The Vegetable Garden

After I had two old spruce trees removed in the back yard, the pool equipment and air conditioning unit were eyesores. I wanted to camouflage them and I wanted a vegetable garden. We have a lot of deer in the neighborhood, so any vegetable garden requires a fence. I decided to install a wooden fence to both hide the equipment and keep unwanted visitors out of the garden.

I bought stock 6 foot dog-eared pickets and cut them to be pointed at 4 1/2 feet.

A white fence just seems natural for a garden, so I stained it with a solid color white stain. This is the first time I have stained the boards before I assembled the fence. I believe it was much faster than staining it after it was completed. The taller upright supports are for climbing flowers. A deer fence should be 8 feet. I thought I could trick the deer into thinking the fence is taller and have lovely vines growing on the supports.

When you make things yourself, you can add in any detail you can imagine and execute. In this case, a heart cut into the gate.

Heart Gate.

Andrew and I had a lot of fun planning the garden. We took the tops of the pickets I had cut and used wood burning tools to make our own artistic plant markers.

It was a lot of fun to draw the designs and lettering. We were competing against each other to see who could be more clever.
The plants have now grown too big to see any of this.

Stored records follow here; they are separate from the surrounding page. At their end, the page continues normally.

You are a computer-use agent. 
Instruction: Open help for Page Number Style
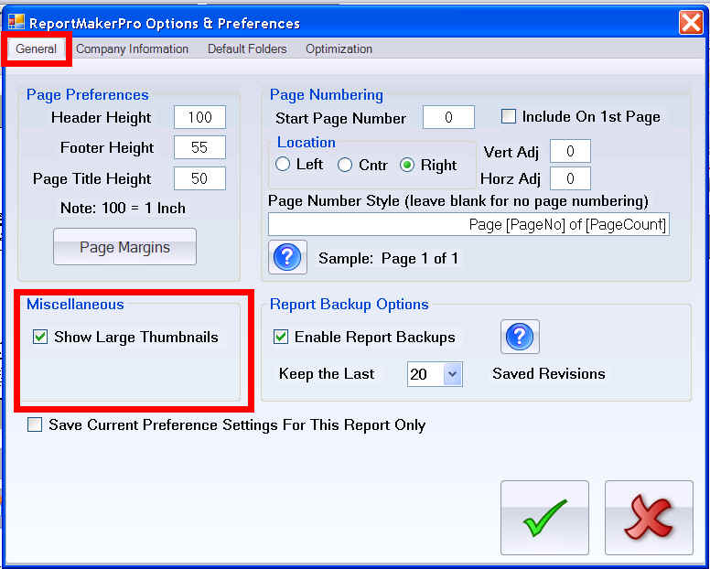click(286, 257)
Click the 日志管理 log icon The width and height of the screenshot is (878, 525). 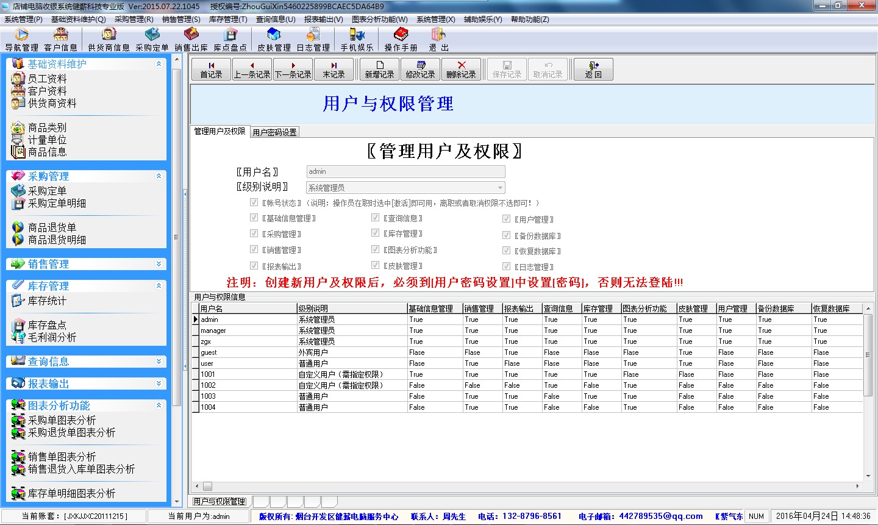point(313,40)
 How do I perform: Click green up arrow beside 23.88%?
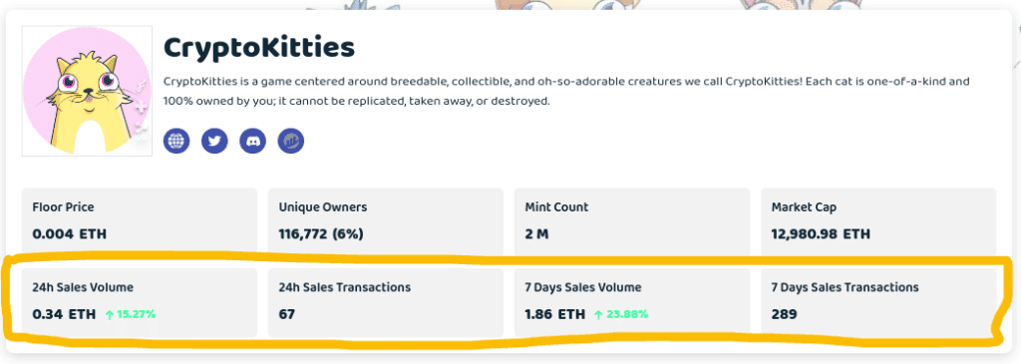tap(598, 315)
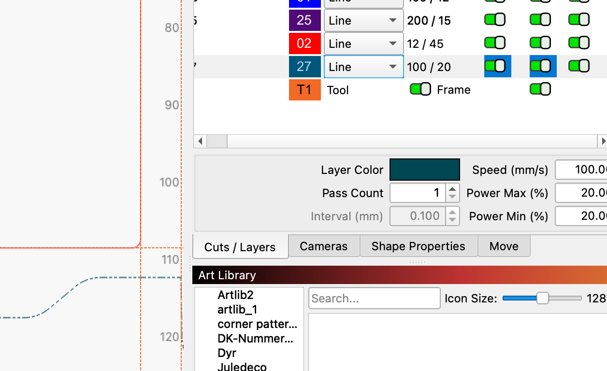Toggle the last switch on layer 02 row

tap(578, 43)

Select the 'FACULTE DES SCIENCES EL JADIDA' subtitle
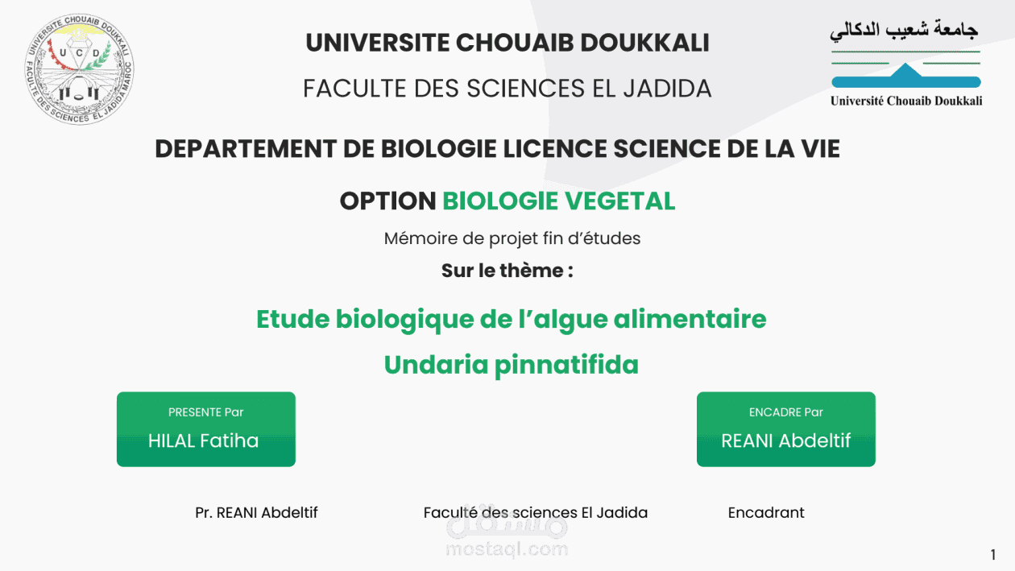508,89
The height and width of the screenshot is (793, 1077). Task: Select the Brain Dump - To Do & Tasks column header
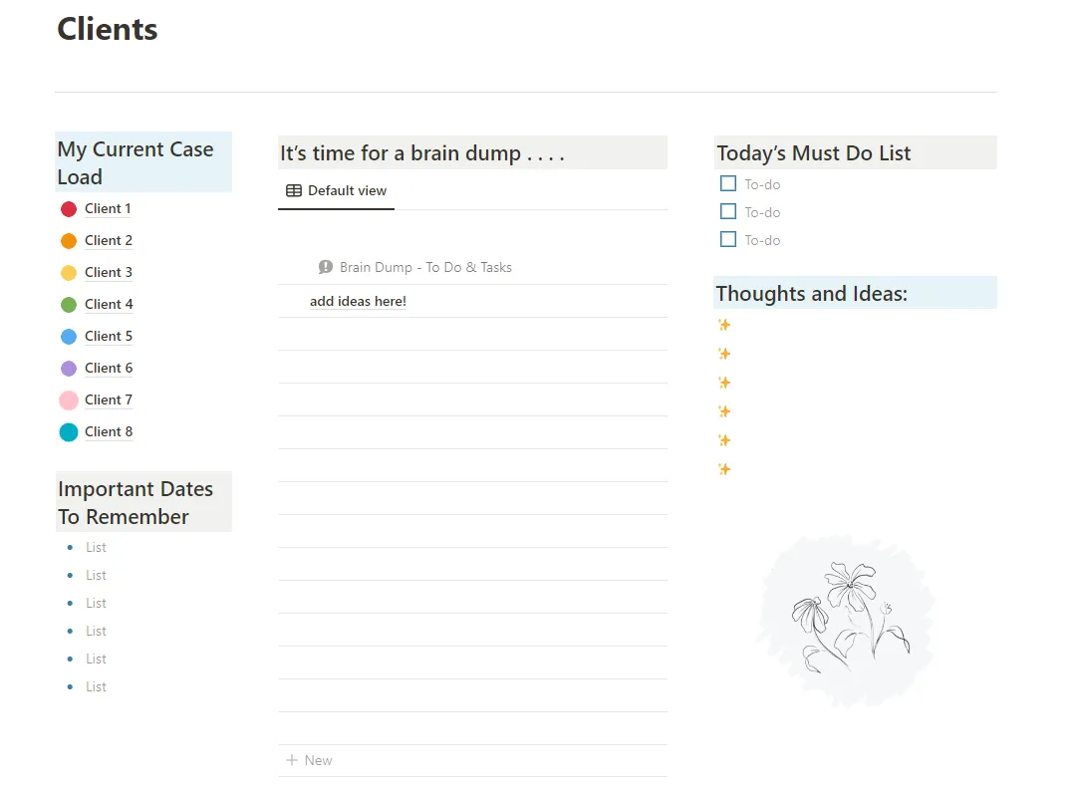[425, 267]
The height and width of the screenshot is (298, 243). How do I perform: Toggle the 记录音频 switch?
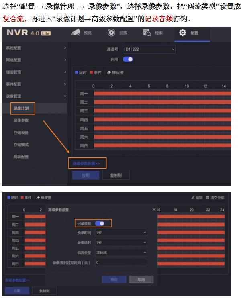[x=100, y=223]
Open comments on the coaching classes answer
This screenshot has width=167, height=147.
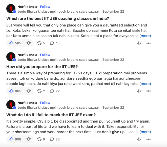click(x=55, y=43)
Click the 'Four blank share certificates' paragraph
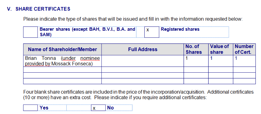The height and width of the screenshot is (114, 261). 138,95
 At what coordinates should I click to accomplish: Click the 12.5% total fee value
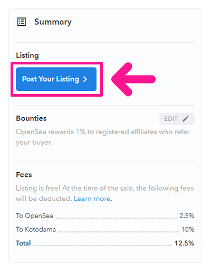[x=184, y=243]
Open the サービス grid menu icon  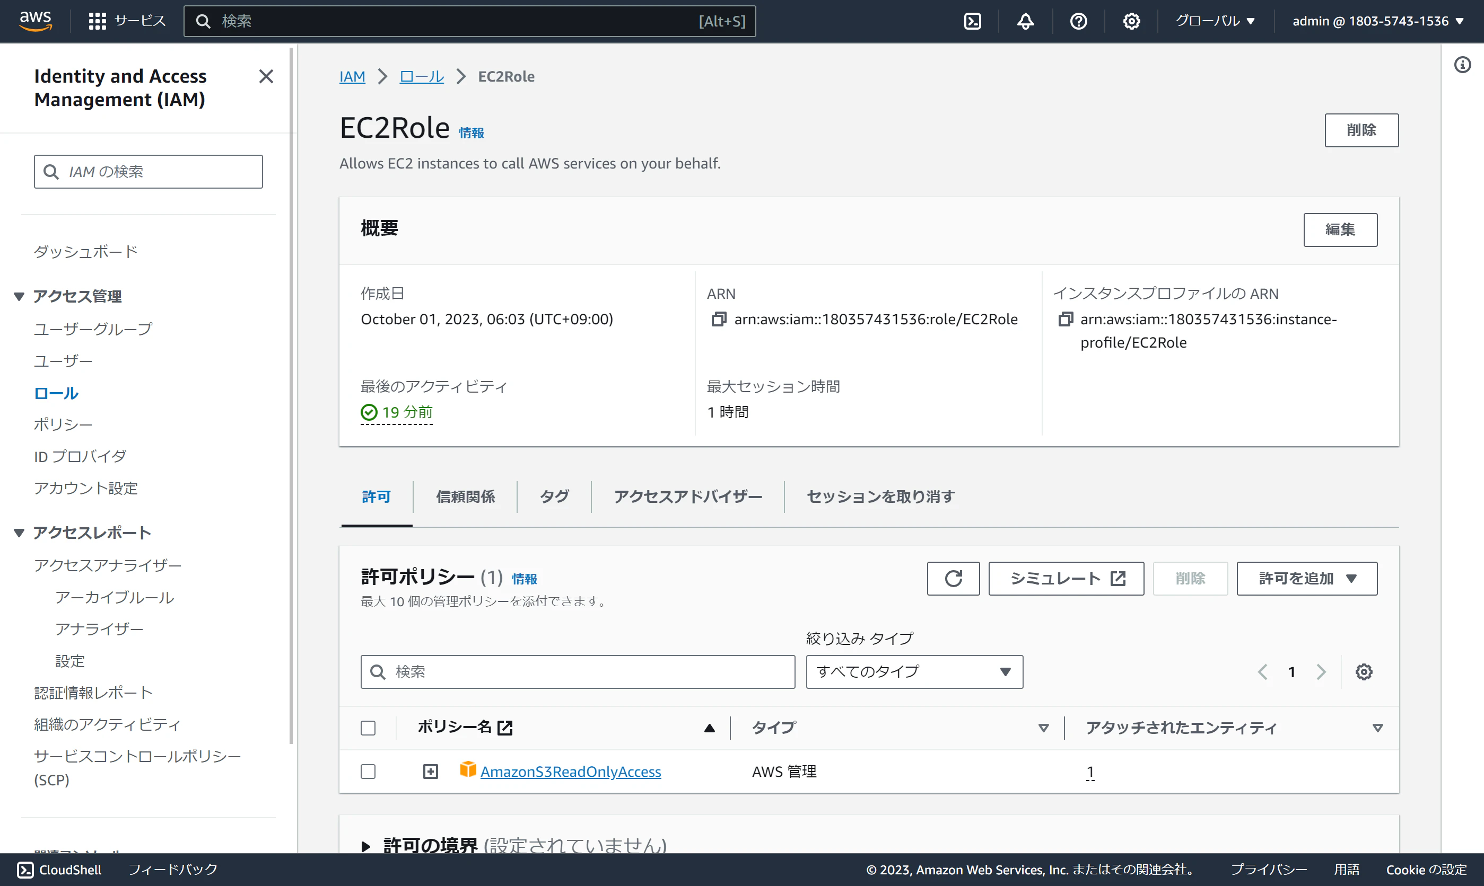[x=97, y=20]
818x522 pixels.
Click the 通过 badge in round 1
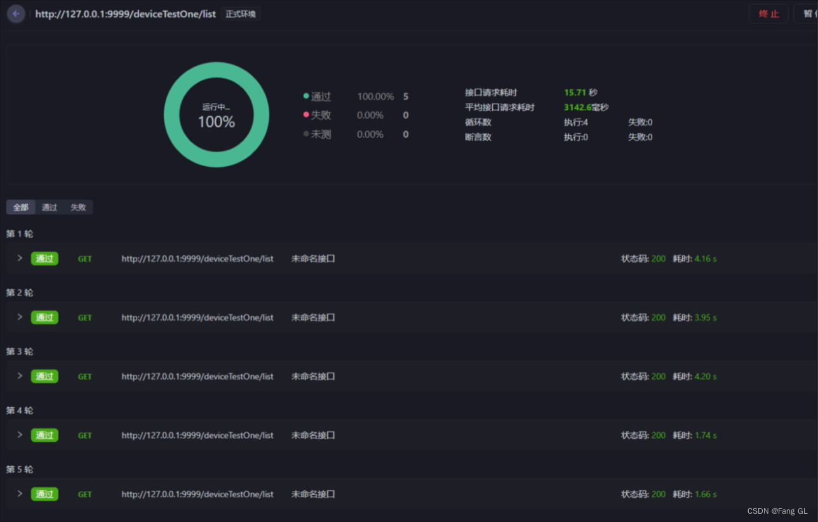point(44,259)
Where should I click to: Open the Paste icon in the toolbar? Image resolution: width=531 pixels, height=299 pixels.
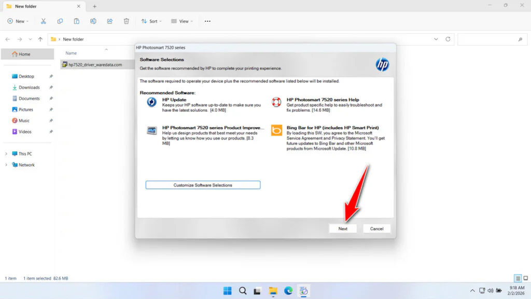76,21
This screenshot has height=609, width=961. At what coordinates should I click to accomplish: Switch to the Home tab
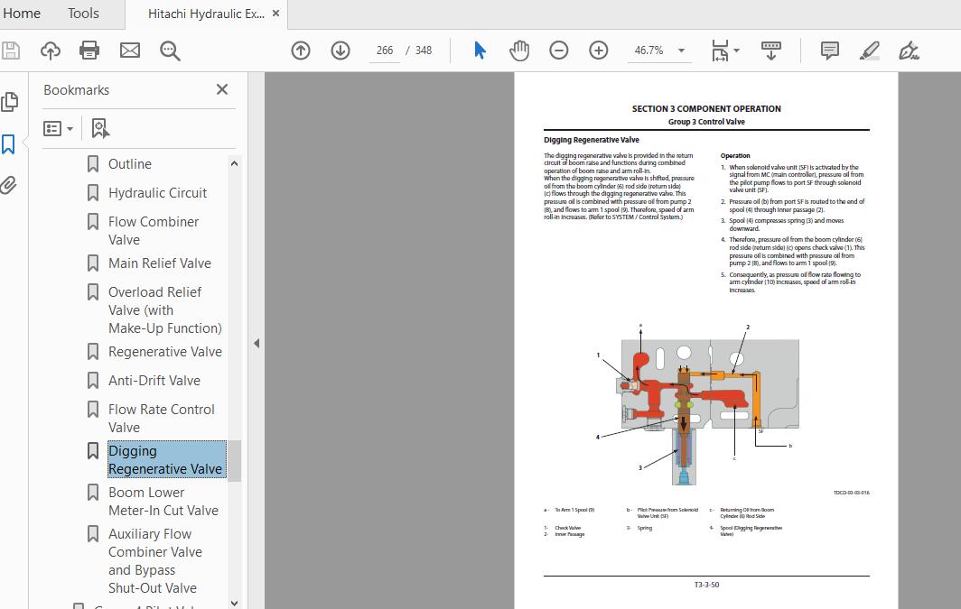22,14
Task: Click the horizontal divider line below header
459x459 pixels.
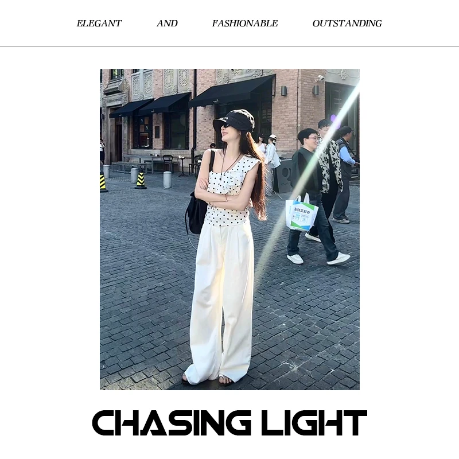Action: pyautogui.click(x=230, y=46)
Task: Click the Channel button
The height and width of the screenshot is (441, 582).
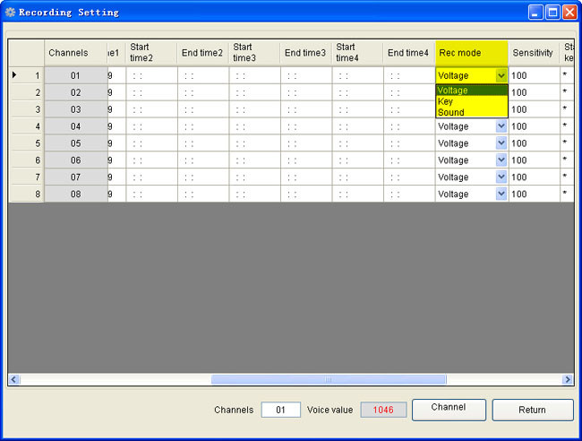Action: pyautogui.click(x=449, y=409)
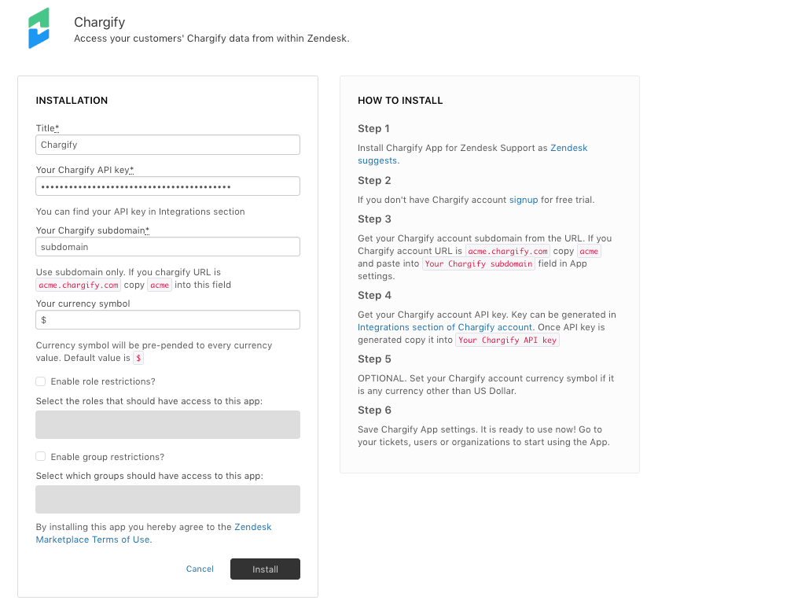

I wondered what to do with the old fence wood from around the pool. I posted it on Craigslist and a guy picked up all the rails. He told me the pickets were worthless – too old – I should just burn them. Instead, I used them to make wooden boardwalks in the garden.

Wooden boardwalk.

Building a fence can be a lot of work. The instantaneous change to the yard was worth the effort. The pool equipment was hidden and I could raise vegetables. The garden has given me so many vegetables I am giving them away to my neighbors.